The more bullish end of the spectrum includes GoldSilver's Alan Hibbard, who expects prices to exceed $100/oz and potentially reach $175+ by year-end, driven by deepening supply deficits and accelerating industrial adoption. LiteFinance's compilation of analyst models shows a possible range of $52.86 to $229.18 for the full year, with CoinCodex projecting a mid-year range of $80–$112 and a potential year-end range of $163–$229 if momentum returns. These more aggressive forecasts come with substantial caveats around volatility and the elevated probability of sharp interim corrections. (LiteFinance)

CPM Group, one of the more analytically rigorous precious metals research firms, noted that the fundamentals to push silver prices higher have been in place for several years, and that 2025 marked the inflection point where investors significantly increased net purchases — but expressed no specific 2026 price target, emphasizing the difficulty of forecasting a market now deeply influenced by speculative and geopolitical dynamics. (Monex Precious Metals)

Key Risk Factors

Hawkish Fed surprise. If Warsh moves more aggressively to slow rate cuts or signals balance sheet tightening, the dollar could strengthen materially, creating significant headwinds for silver.

Chinese demand reversal. Chinese investment demand has been outsized. Any domestic policy shift in China affecting capital allocation to commodities could rapidly remove a major price support.

Tariff policy clarity. A definitive resolution — in either direction — to Section 232 silver tariff risk would remove the uncertainty premium currently embedded in New York futures relative to London spot.

Mining supply response. Higher sustained prices will incentivize mine expansion. Mexico, Peru, and China — the world's three largest silver producers — each have capacity to increase output. A supply response that materially closes the structural deficit would undercut the bullish narrative.

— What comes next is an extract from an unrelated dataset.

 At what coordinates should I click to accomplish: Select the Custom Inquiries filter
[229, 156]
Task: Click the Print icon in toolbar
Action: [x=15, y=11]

Retail investor caution. Millions of retail investors experienced sharp losses in the January crash. Their reluctance or willingness to re-enter will shape volume and momentum going forward. Recovery from speculative crashes historically takes longer than bulls expect.

Stagflation risk. U.S. retail sales are stalling while certain inflation indicators remain elevated, placing the Fed in a difficult position. A stagflationary environment — where the Fed cannot ease even as growth slows — would remove a key silver tailwind while simultaneously increasing economic uncertainty. (USAGOLD)

Bottom Line

Silver ends the week of February 25, 2026 as a market at an inflection point. The long-term structural bull case — supply deficits, industrial demand, safe-haven appeal, potential Fed easing — remains broadly intact. Most major institutional analysts continue to view the January crash as a necessary clearing event within a continuing bull cycle rather than a cycle-ending break.

But the near-term is genuinely uncertain. Speculative scar tissue is fresh. Institutional positioning is cautious. The policy environment in Washington continues to produce market-moving surprises with minimal warning. And silver, as a relatively thin market with enormous retail and speculative participation, has demonstrated a capacity for violent non-fundamental moves that make precise near-term forecasting essentially impossible.

What the week ending February 25 tells us most clearly is that silver is no longer the staid, thinly followed market it was before 2025. It is now a globally watched commodity that sits at the intersection of monetary policy, geopolitics, energy transition, and speculative finance — and all of those forces are in motion simultaneously. The volatility is not going away anytime soon.

This analysis draws on reporting and research from J.P. Morgan Global Research, Morningstar, Bloomberg, CNBC, Trading Economics, 247 Wall Street, Monex Precious Metals / CPM Group, USAGOLD, Bullion Trading LLC, LiteFinance, GoldSilver, WhalesBook, forex.com, and CBS News. It is intended for informational purposes only and does not constitute investment advice.